O «Plano de Ação para a Vigilância e Controlo da Vespa velutina em Portugal», elaborado pela Direção-Geral de Alimentação e Veterinária, Instituto Nacional de Investigação Agrária e Veterinária e o Instituto da Conservação da Natureza e das Florestas, «peca essencialmente por falta de implementação», salienta um comunicado da Quercus hoje divulgado.



Mas, para a associação ambientalista, o documento levanta também várias questões importantes que podem pôr em causa a sua eficácia e a proteção da biodiversidade em Portugal. A vespa asiática ataca as abelhas.

A associação de defesa do ambiente alerta que está em curso, em Itália, o início de mais uma praga para a apicultura, o pequeno escaravelho das colmeias, e apela às autoridades portuguesas para que acompanhem o progresso desta espécie invasora, para «prevenção, preparação atempada e não de remediação».

Passados 10 anos do aparecimento, em França, da «vespa velutina nigrithorax», ou vespa asiática, e três anos depois da sua chegada a Portugal, a Viana do Castelo, «as autoridades tardam em implementar um plano eficaz de luta contra esta espécie invasora», havendo já uma «invasão descontrolada», com muitas colmeias afetadas.

Atualmente, a vespa já está instalada nas regiões do Douro Litoral e Minho e continua a progredir para sul e este, segundo a Quercus.

A revisão do plano de ação, apresentada recentemente, suscitou dúvidas à Quercus pois, «apesar de fazer uma boa análise da situação e de como agir, não apresenta datas de concretização, metas e responsabilidades bem definidas», e a página de internet que o integra ainda não está a funcionar.
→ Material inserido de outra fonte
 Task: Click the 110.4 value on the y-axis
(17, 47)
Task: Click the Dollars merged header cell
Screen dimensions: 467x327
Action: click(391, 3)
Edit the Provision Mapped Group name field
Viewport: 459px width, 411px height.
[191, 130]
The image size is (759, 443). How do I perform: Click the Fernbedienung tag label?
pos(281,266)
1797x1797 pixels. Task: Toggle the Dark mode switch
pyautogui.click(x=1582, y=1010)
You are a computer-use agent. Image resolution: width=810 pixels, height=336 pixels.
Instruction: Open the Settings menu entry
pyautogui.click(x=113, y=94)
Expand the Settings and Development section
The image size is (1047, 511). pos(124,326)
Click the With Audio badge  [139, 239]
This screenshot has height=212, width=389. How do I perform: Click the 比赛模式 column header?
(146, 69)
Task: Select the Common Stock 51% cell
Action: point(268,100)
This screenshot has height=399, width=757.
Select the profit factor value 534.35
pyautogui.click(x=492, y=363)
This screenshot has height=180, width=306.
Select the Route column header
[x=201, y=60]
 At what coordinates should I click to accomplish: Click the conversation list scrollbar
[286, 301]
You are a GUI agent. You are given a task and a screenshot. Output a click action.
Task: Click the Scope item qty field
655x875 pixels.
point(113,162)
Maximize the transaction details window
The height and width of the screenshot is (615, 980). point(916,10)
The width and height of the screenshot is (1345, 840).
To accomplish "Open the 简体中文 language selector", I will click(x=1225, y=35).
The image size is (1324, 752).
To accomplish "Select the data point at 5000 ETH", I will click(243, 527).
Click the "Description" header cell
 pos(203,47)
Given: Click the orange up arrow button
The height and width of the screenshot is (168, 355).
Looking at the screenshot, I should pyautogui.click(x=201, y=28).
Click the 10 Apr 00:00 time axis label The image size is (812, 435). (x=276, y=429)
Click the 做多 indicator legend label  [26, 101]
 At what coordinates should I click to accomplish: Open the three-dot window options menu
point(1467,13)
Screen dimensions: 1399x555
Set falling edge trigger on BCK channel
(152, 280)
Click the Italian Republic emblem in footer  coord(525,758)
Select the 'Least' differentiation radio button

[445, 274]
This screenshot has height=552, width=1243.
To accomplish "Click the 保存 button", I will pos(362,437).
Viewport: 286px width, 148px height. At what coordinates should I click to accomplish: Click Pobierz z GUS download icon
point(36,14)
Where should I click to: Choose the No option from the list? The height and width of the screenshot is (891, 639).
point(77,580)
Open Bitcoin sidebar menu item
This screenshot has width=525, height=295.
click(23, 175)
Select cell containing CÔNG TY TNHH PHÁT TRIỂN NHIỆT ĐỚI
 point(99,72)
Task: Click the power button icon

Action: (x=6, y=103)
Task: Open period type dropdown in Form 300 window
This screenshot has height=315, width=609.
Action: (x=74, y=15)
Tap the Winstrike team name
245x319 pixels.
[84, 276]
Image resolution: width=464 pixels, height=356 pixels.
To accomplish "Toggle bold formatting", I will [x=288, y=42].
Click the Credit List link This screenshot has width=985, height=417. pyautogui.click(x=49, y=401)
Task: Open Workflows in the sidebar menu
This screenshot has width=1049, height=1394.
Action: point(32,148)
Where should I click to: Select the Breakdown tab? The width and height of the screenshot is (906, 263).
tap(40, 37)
Outra preocupação relaciona-se com o «desconhecimento e descoordenação das câmaras municipais», que são responsáveis pela destruição dos ninhos das vespas asiáticas.

Os ambientalistas defendem um plano de conservação das vespas autóctones, que podem ser importantes no combate à vespa asiática, e sugerem uma maior aposta na prevenção, nomeadamente com a criação de bolsas de investigação específicas para as universidades desenvolverem formas de luta, por exemplo, armadilhas específicas para a vespa velutina.